Occlusion or impairment of the vertebrobasilar blood supply affects the medulla, cerebellum, pons, midbrain, thalamus and occipital cortex. This results in a number of clinical syndromes and is caused primarily by atherosclerosis.


Cerebrovascular accidents (CVAs) are one of the most serious etiologies for altered mental status. Ischemic stroke accounts for 87% of CVAs.

Of these, approximately 20% are the result of vertebrobasilar artery occlusion (VBAO).


Renal impairment (RI) is associated with worse outcomes in the treatment of intravenous thrombolysis and emergent endovascular treatment (EVT) in anterior circulation stroke. The objective of a study was to investigate the association of RI with short-term and long-term outcomes in patients with vertebrobasilar artery occlusions (VBAO) who received EVT.

Methods: Consecutive patients with VBAO receiving EVT involving 21 stroke centers were retrospectively included. Multivariate regression analyses were used to evaluate the association of RI with mortality and symptomatic intracranial hemorrhage (sICH) during the hospital stay, and also mortality, favorable functional outcome (modified Rankin Scale (mRS) score of 0-3), and functional improvement (shift in mRS score) at 3 months and 1 year follow-up. The association between RI and the risk of recurrent stroke was evaluated with multivariate competing-risk regression analyses.

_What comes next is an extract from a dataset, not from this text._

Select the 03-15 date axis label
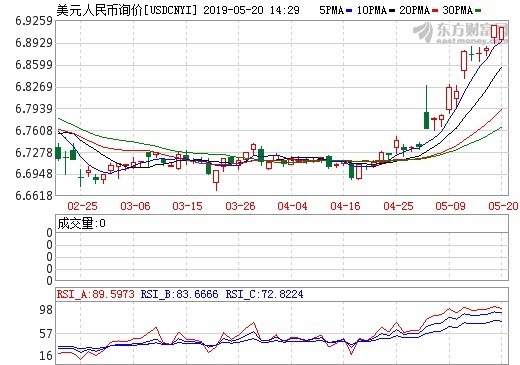Screen dimensions: 520x365 [x=187, y=206]
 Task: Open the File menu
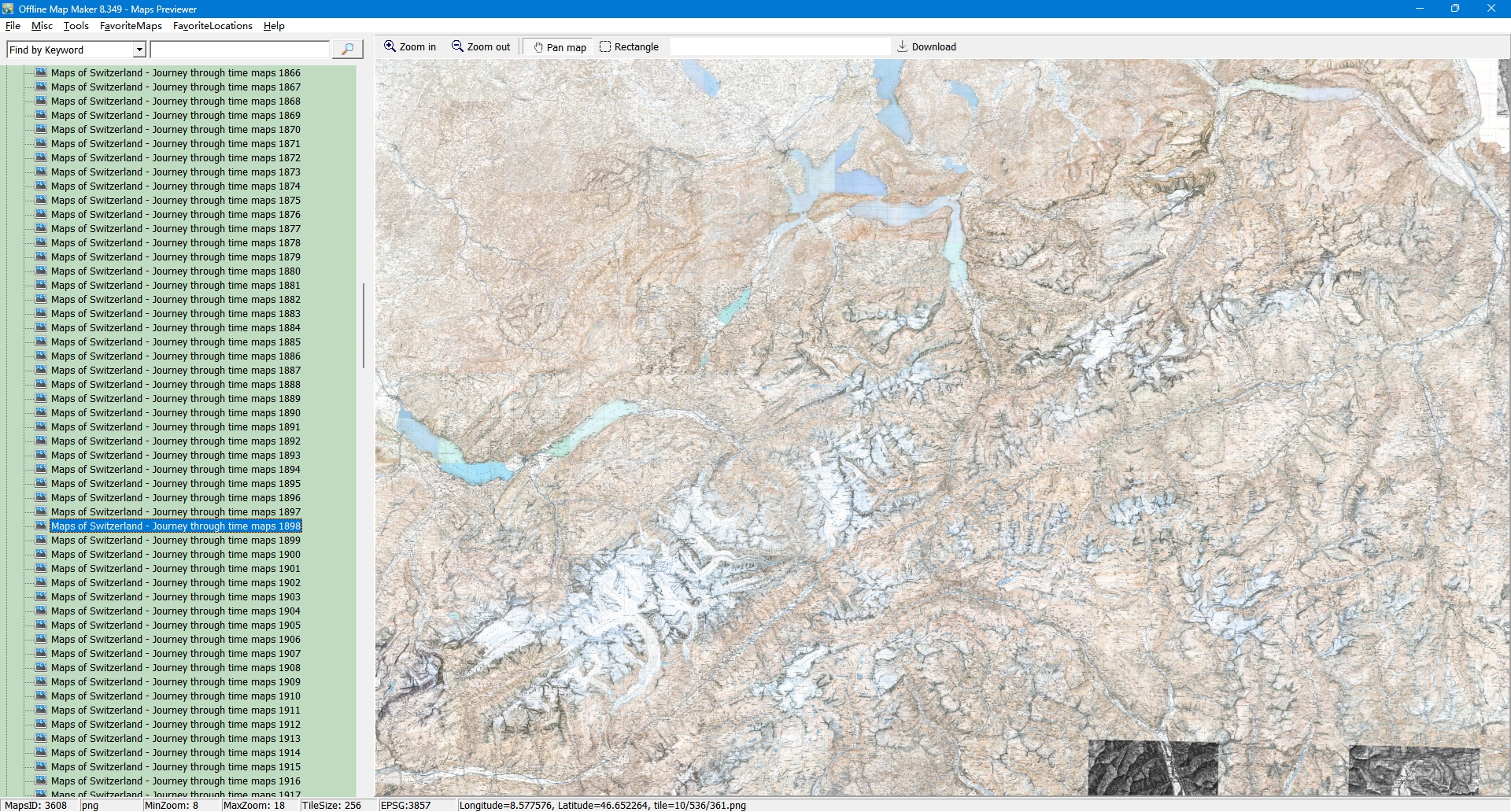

Results: After adjustment for potential confounders, RI was independently associated with sICH (OR 3.30, 95% CI 1.55 to 7.18), as well as mortality (OR 2.54, 95% CI 1.47 to 4.38; OR 3.07, 95% CI 1.72 to 8.08), favorable functional outcome (OR 0.33, 95% CI 0.17 to 0.66; OR 0.25, 95% CI 0.12 to 0.51), and functional improvement (OR 0.45, 95% CI 0.28 to 0.74; OR 0.35, 95% CI 0.21 to 0.60) at 3 months and 1 year follow-up, respectively, but RI was not associated with in-hospital mortality. Additionally, there was no significant association between RI and recurrent stroke within 1 year.

This findings suggest that RI is associated with a higher risk of sICH in hospital and a decrease in survival, favorable functional outcome, and functional improvement at 90 days and 1 year follow-up 1).


1)
Xiao L, Gu M, Lu Y, Xu P, Wang J, Lan W, Huang Y, Xu G, Zhu S, Wang Q, Hu W, Zhu W, Sun W, Liu X. Influence of renal impairment on clinical outcomes after endovascular recanalization in vertebrobasilar artery occlusions. J Neurointerv Surg. 2021 Dec 1:neurintsurg-2021-018003. doi: 10.1136/neurintsurg-2021-018003. Epub ahead of print. PMID: 34853176.